SUPPLIED PASSAGE:

---+---

Of all the horrific ways AI has begun to creep into game development and the games we play, one of the most despairing examples I've seen lately was Microsoft's GDC presentation about its planned Copilot integration inside Xbox.
Remember as you watch this video (captured by our former colleague Ethan Gach): Microsoft developed this feature, booked this showcase, worked on a presentation and then showed it to the world, all without anyone involved at any point in the process putting a stop to it.
Here's how Gaming Copilot will work on Xbox when it arrives later this year. According to Microsoft, 19 percent of early usage was just to chat with the AI as a companion. The guides are seemingly lifted without credit from the internet. It's unclear if that will change before console launch.
— AmericanTruckSongs10 (@ethangach.bsky.social) 2026-03-14T19:28:48.604Z
I saw a lot of reactions to this video over the weekend, mentioning everything from potential theft (just where is this disembodied voice getting this information?) through to the intrusiveness of the feature itself, which like so many other AI implementations is coming to your Xbox whether you want it to or not.

---+---

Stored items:
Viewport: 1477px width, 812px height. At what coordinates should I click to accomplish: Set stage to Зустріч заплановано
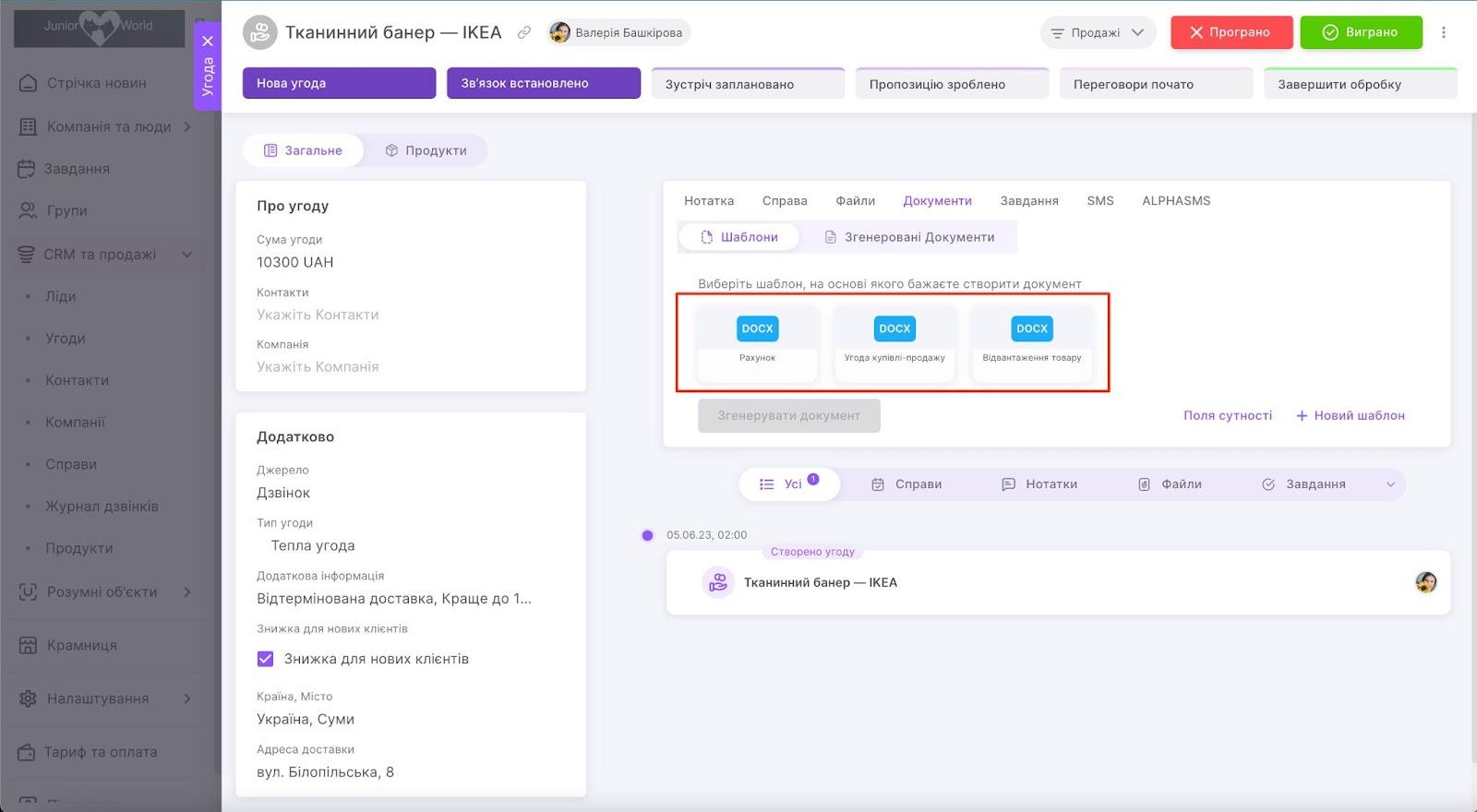(x=748, y=84)
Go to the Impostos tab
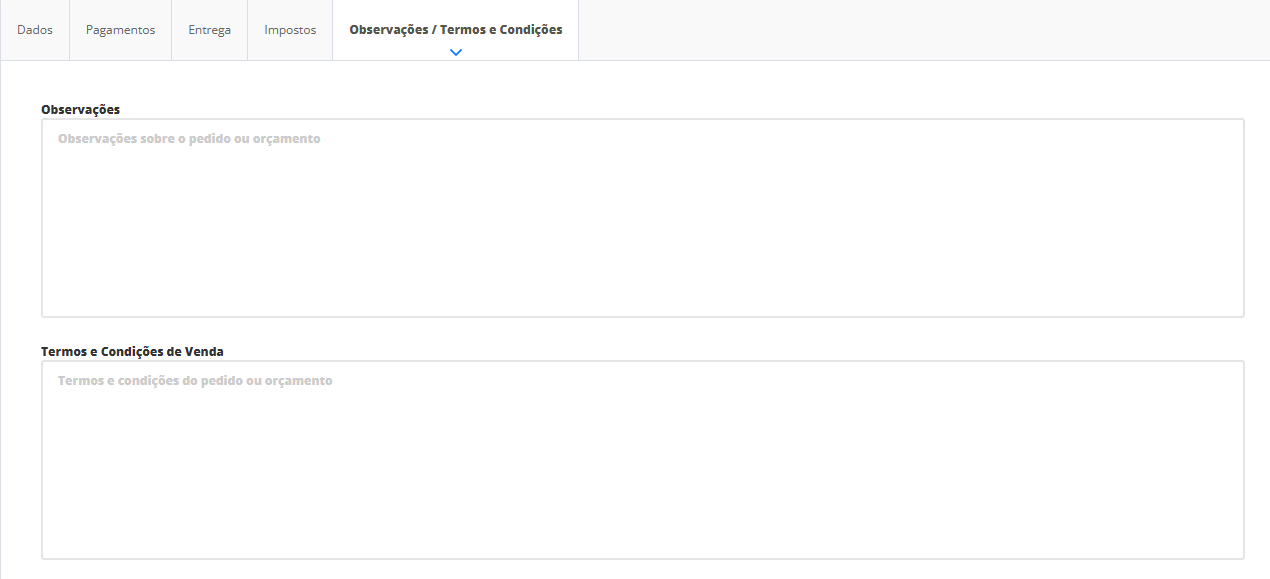This screenshot has height=579, width=1270. tap(290, 30)
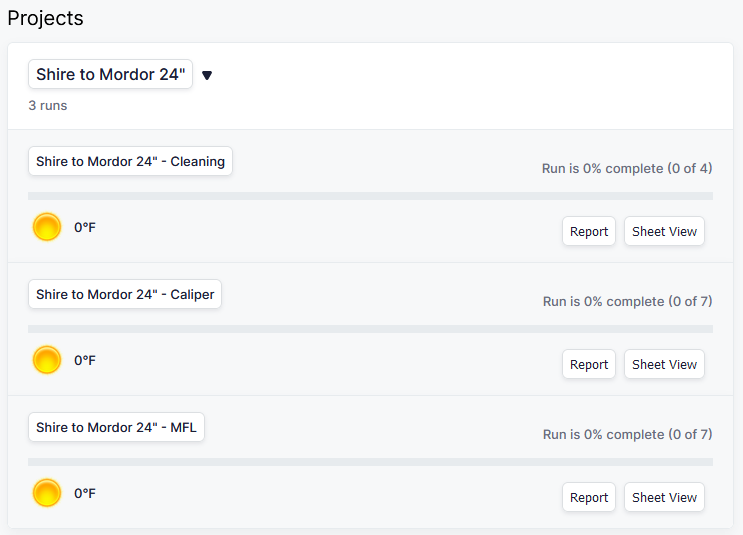Open Report for the MFL run
The width and height of the screenshot is (743, 535).
(x=588, y=498)
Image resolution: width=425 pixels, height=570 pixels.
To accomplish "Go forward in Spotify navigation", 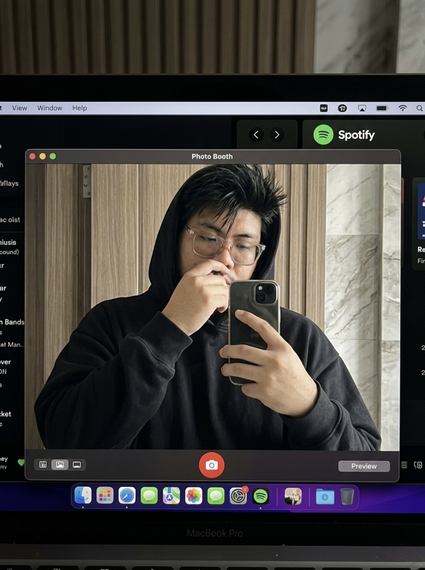I will (x=277, y=135).
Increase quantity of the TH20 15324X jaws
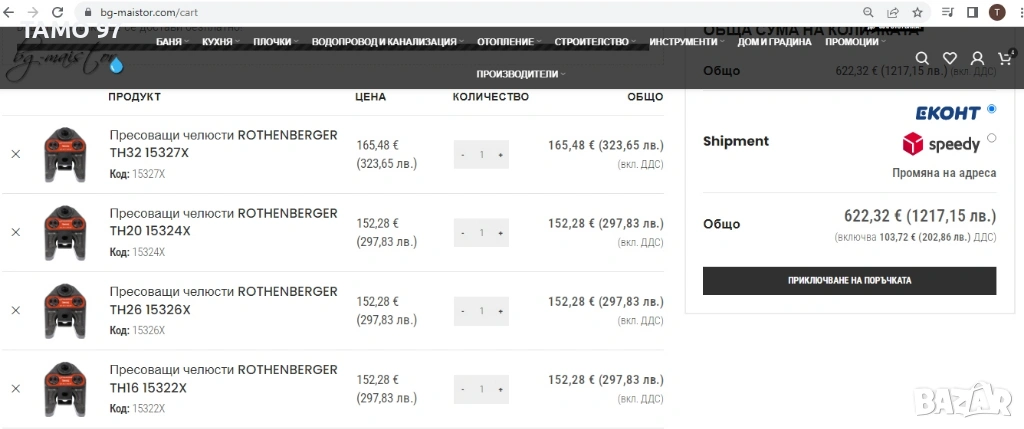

---+---

QUESTIONS TO ANSWER:
- 1) Recast the paragraph of the Xbox Copilot article beginning "I saw a lot of reactions" as a brief bulleted list that retains its main facts.
- 2) Proceed with the Xbox Copilot article, beginning immediately after its final sentence.

RESULTS FOR THE EXERCISE:
- 1)
- Many reactions to the video appeared over the weekend.
- Some raised concerns about potential theft and asked where the voice obtains its information.
- Others objected to the intrusiveness of the feature.
- Like many other AI implementations, the feature is coming to Xbox whether users want it or not.

- 2)
But the thing I couldn't shake was: is this how little these people think of us? Do they think we, adults spending what little free time and money we have on these specific video games, are simply enormous babies? That we are mindless meat sacks happy to just sit there mashing on an AI button as content is foie gras-ed down our throats?
Like, what the fuck is this feature for? What do they think we are playing video games for? Video games are many things: they are art, they are challenge, they are entertainment, they are product. But they're all born of design, and one of the key foundations of game design is this:
isnt one of the core tenets of game design meant to be making players *feel* smart and powerful by subtly assisting them without them noticing? this feels fundamentally incompatible with that whole idea, and if anything just encourages lazier design
— james (@jaames.co.uk) 2026-03-15T02:10:31.183Z
We're supposed to be challenged, we're supposed to poke around, we're supposed to learn from things and get better at games because that's what games--not just video games, all games--are. Yes, we've always had guides and FAQs and friends, but those have all been kept at some distance from the game itself, not integrated right inside it, right there, an AI always waiting for the chance to interrupt and vomit its vocalised predictive text right over the top of your experience.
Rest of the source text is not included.